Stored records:
========================================
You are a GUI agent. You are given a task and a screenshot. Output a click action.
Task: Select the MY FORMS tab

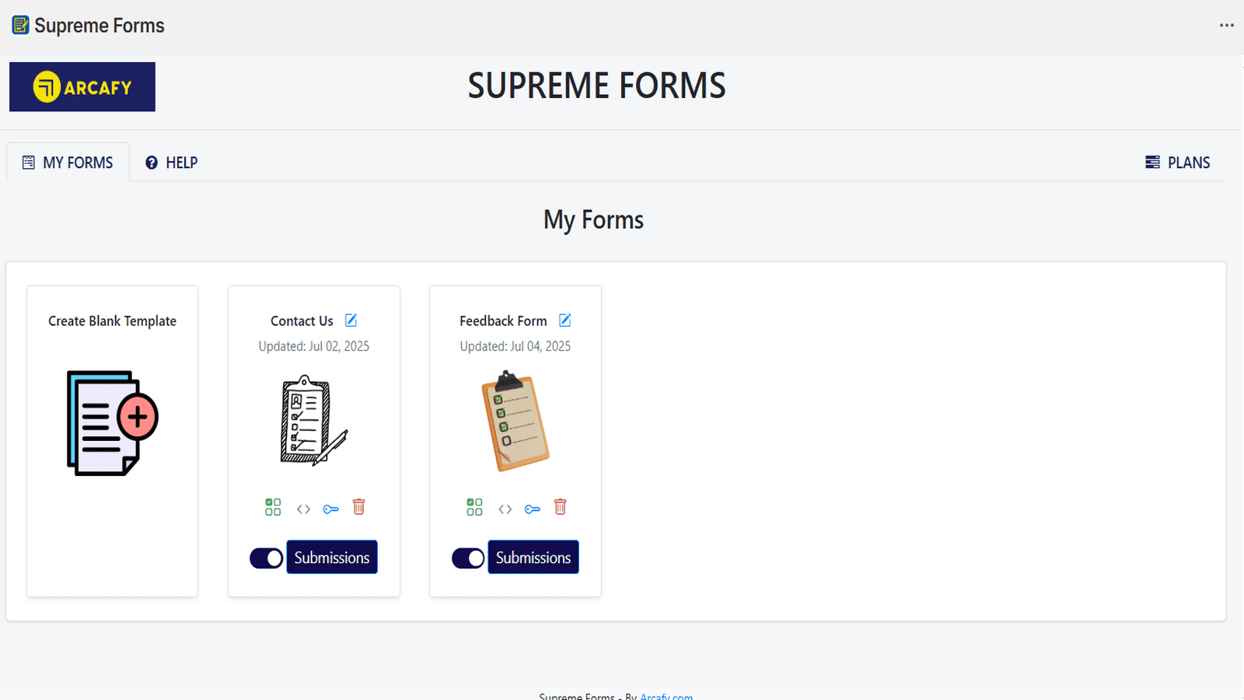pos(68,163)
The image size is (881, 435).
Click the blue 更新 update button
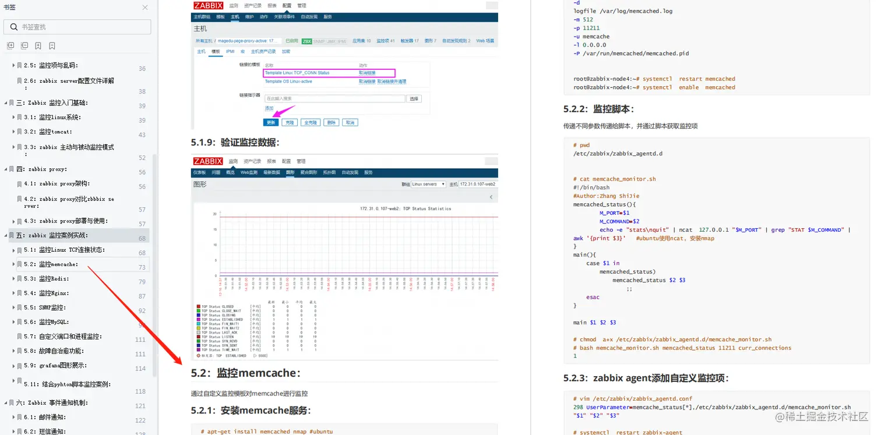coord(270,122)
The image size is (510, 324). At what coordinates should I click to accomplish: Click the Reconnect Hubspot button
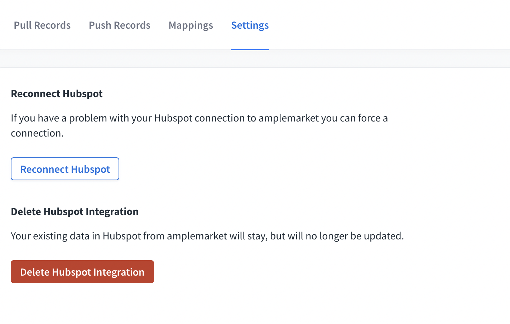[65, 169]
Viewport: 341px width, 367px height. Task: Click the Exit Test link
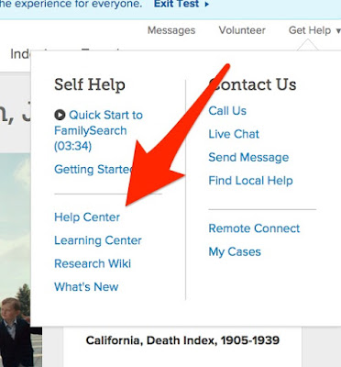[x=177, y=4]
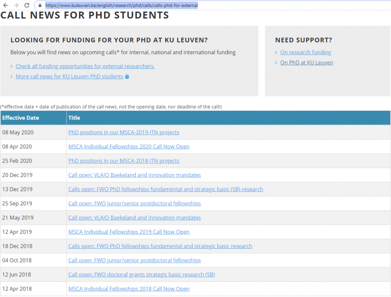Click the padlock site security icon
Image resolution: width=391 pixels, height=297 pixels.
(x=40, y=5)
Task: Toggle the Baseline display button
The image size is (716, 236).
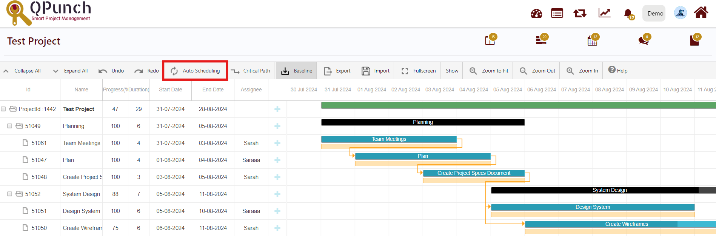Action: 297,71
========================================
DESCRIPTION OF THE TASK: Please retype the data exactly. The pictures do not go in.

SOLUTION TO THIS EXERCISE:
You are a GUI agent. You are given a task and a screenshot. Output a click action.
Task: Select the MY FORMS tab

pos(68,163)
The image size is (881, 435).
Click the blue 更新 update button
coord(270,122)
The image size is (510, 324). At what coordinates should I click to accomplish: Click the Reconnect Hubspot button
[65, 169]
Viewport: 341px width, 367px height. Task: Click the Exit Test link
[x=177, y=4]
Click the padlock site security icon
Image resolution: width=391 pixels, height=297 pixels.
(x=40, y=5)
Task: Toggle the Baseline display button
The image size is (716, 236).
Action: 297,71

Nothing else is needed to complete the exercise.